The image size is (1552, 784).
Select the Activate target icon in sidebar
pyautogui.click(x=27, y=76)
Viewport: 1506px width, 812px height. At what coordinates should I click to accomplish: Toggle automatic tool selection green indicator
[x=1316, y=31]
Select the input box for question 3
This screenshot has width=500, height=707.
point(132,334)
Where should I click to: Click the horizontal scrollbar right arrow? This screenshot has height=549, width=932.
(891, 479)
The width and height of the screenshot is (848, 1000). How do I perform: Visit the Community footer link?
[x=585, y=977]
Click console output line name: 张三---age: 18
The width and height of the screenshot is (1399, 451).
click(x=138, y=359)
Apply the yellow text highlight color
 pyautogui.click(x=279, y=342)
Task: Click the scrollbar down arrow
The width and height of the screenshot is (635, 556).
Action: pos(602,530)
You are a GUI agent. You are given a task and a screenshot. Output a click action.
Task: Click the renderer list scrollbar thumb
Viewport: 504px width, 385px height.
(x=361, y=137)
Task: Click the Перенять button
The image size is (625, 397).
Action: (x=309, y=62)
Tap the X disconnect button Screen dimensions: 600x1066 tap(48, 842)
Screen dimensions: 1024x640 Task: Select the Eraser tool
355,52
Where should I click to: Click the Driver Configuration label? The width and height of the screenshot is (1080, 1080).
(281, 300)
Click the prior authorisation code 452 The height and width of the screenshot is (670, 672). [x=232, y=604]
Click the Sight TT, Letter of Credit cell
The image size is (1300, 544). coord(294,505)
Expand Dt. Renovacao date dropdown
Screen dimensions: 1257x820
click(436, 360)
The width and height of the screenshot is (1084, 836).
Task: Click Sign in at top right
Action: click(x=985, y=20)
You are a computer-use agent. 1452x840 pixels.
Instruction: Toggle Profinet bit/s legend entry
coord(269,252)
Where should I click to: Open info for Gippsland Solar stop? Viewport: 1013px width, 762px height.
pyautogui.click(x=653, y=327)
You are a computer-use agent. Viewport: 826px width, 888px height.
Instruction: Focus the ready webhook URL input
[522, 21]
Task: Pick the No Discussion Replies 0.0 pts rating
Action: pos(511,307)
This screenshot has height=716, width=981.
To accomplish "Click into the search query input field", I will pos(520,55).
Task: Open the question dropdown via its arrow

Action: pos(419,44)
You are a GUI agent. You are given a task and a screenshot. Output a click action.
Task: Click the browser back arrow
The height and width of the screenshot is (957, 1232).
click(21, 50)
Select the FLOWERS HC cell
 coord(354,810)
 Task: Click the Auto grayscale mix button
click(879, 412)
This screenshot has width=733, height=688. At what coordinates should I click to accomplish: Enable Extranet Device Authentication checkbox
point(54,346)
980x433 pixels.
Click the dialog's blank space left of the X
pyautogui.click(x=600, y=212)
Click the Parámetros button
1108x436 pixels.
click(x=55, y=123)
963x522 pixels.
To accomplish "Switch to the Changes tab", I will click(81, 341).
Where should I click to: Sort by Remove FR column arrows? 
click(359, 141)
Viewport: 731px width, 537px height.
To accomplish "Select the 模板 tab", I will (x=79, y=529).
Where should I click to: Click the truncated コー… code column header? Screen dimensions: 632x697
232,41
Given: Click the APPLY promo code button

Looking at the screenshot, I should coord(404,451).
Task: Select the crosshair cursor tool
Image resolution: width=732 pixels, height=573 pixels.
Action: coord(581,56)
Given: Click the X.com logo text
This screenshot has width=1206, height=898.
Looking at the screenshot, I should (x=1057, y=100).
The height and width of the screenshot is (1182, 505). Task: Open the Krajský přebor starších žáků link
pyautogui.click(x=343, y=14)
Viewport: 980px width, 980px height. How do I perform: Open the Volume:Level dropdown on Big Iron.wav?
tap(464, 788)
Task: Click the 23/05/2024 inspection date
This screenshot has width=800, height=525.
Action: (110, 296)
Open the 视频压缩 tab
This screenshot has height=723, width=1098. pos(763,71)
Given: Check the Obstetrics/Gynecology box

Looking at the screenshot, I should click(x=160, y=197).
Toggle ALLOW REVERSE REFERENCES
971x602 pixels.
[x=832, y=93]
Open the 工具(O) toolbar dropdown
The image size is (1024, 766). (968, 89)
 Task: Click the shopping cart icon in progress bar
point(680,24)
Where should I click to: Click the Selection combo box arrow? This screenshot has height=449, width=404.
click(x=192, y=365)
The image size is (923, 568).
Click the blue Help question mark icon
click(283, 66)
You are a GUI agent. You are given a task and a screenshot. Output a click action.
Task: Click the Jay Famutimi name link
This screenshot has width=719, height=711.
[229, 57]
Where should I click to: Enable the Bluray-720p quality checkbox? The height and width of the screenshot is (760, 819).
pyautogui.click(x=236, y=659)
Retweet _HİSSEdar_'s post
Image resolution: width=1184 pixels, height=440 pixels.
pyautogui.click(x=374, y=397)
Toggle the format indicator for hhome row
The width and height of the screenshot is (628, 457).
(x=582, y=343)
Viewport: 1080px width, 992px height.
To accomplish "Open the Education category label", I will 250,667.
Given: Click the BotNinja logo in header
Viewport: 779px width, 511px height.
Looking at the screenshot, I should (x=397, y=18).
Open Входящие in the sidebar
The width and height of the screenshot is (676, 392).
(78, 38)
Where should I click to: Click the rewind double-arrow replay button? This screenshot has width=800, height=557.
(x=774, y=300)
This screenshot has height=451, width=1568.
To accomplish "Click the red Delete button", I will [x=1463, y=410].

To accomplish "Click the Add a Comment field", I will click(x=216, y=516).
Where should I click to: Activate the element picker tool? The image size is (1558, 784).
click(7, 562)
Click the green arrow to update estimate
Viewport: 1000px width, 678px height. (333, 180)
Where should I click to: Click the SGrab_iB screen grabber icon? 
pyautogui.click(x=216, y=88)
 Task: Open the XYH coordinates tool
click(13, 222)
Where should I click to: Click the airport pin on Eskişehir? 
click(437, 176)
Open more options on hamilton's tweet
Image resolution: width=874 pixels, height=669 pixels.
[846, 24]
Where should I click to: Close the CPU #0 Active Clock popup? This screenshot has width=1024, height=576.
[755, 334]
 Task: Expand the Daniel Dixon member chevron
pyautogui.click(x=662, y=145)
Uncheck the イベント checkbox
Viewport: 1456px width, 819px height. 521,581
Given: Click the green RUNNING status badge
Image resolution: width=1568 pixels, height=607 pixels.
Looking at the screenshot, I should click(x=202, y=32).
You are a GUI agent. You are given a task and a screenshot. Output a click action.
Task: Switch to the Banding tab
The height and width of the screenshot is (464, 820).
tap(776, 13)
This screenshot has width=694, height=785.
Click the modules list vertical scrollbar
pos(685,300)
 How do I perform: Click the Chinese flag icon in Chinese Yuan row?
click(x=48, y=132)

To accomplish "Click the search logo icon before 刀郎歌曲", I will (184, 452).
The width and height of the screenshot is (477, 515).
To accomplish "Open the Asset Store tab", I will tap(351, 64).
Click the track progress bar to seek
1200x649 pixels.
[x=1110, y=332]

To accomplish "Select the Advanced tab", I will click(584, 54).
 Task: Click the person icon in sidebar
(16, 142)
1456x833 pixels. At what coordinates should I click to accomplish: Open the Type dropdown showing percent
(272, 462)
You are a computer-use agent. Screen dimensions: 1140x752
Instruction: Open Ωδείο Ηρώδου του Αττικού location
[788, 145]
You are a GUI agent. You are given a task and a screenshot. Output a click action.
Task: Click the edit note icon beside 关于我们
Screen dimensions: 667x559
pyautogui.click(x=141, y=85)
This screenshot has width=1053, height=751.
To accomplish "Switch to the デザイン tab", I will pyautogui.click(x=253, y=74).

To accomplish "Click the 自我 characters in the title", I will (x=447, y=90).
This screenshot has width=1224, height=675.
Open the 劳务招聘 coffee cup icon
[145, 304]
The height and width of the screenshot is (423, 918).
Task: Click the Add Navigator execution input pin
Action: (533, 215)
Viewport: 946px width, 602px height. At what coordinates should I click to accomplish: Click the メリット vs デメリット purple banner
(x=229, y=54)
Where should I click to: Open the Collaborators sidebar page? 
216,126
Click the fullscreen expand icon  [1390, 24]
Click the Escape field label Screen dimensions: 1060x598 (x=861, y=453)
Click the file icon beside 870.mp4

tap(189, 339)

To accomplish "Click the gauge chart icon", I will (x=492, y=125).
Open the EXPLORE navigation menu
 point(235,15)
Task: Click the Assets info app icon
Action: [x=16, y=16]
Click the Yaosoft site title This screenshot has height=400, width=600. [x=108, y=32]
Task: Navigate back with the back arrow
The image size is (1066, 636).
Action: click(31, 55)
+--
→ **Goal of the exercise**:
Above are the records; repeat exactly the lines from the one holding "Click the track progress bar to seek" down to the one holding "This screenshot has width=1224, height=675.", end lines included.

→ **Your response**:
Click the track progress bar to seek
1200x649 pixels.
[x=1110, y=332]

To accomplish "Select the Advanced tab", I will click(584, 54).
 Task: Click the person icon in sidebar
(16, 142)
1456x833 pixels. At what coordinates should I click to accomplish: Open the Type dropdown showing percent
(272, 462)
You are a computer-use agent. Screen dimensions: 1140x752
Instruction: Open Ωδείο Ηρώδου του Αττικού location
[788, 145]
You are a GUI agent. You are given a task and a screenshot. Output a click action.
Task: Click the edit note icon beside 关于我们
Screen dimensions: 667x559
pyautogui.click(x=141, y=85)
This screenshot has width=1053, height=751.
To accomplish "Switch to the デザイン tab", I will pyautogui.click(x=253, y=74).

To accomplish "Click the 自我 characters in the title", I will (x=447, y=90).
This screenshot has width=1224, height=675.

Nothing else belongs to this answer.